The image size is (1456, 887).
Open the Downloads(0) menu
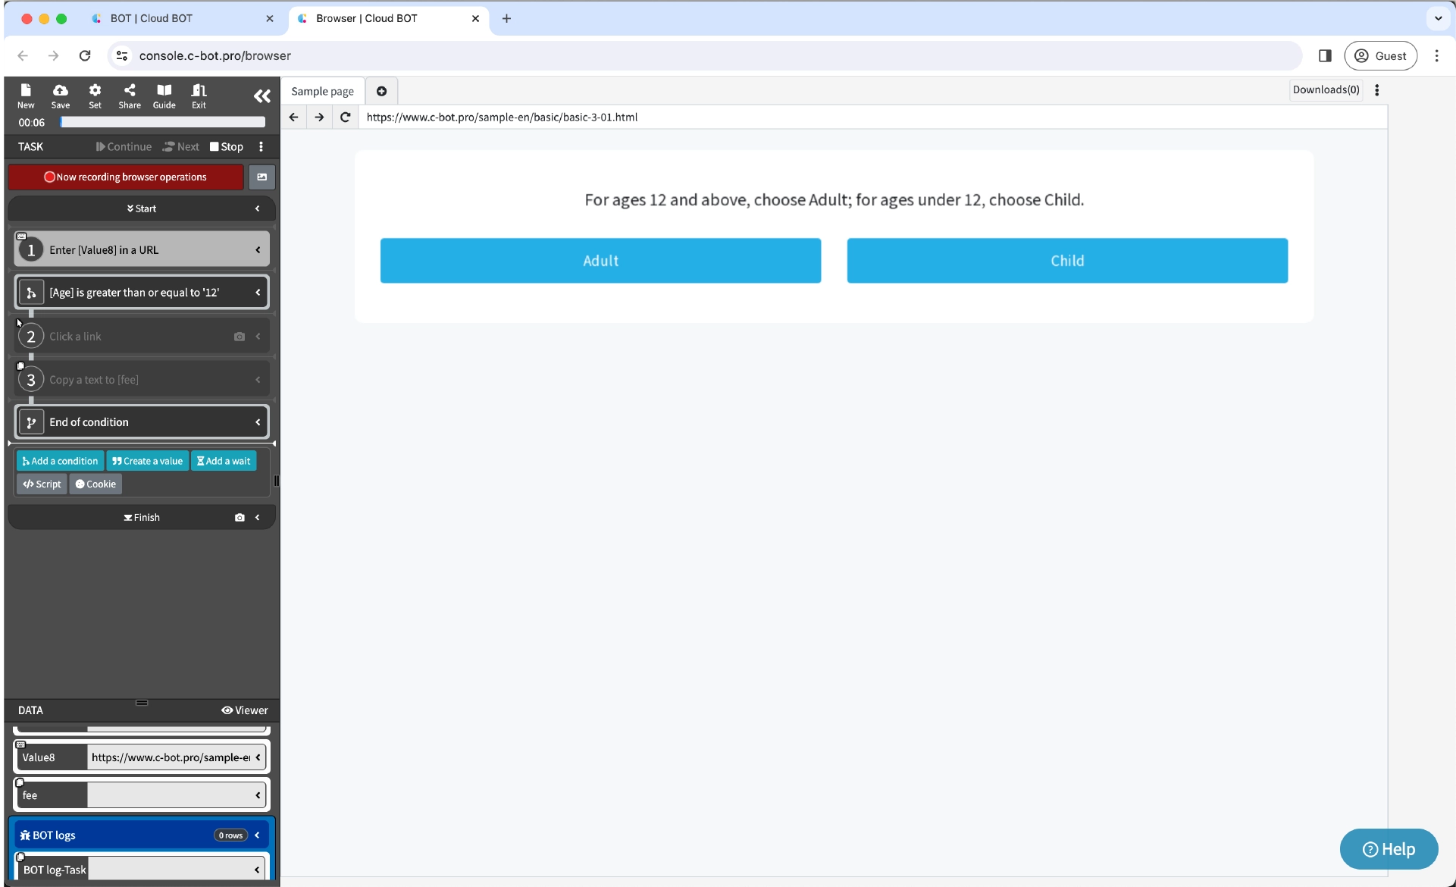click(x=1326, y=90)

...

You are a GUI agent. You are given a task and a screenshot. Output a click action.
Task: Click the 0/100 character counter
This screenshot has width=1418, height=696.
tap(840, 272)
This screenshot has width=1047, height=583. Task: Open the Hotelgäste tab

## Given instruction
Turn the lines into a Markdown table with columns No. and Text, numbering each line and omitting blank ones. Begin at the line that has "You are a GUI" and stop after the line that has "This screenshot has width=1047, height=583.".

## Written answer
| No. | Text |
|---|---|
| 1 | You are a GUI agent. You are given a task and a screenshot. Output a click action. |
| 2 | Task: Click the 0/100 character counter |
| 3 | This screenshot has width=1418, height=696. |
| 4 | tap(840, 272) |
| 5 | This screenshot has width=1047, height=583. Task: Open the Hotelgäste tab |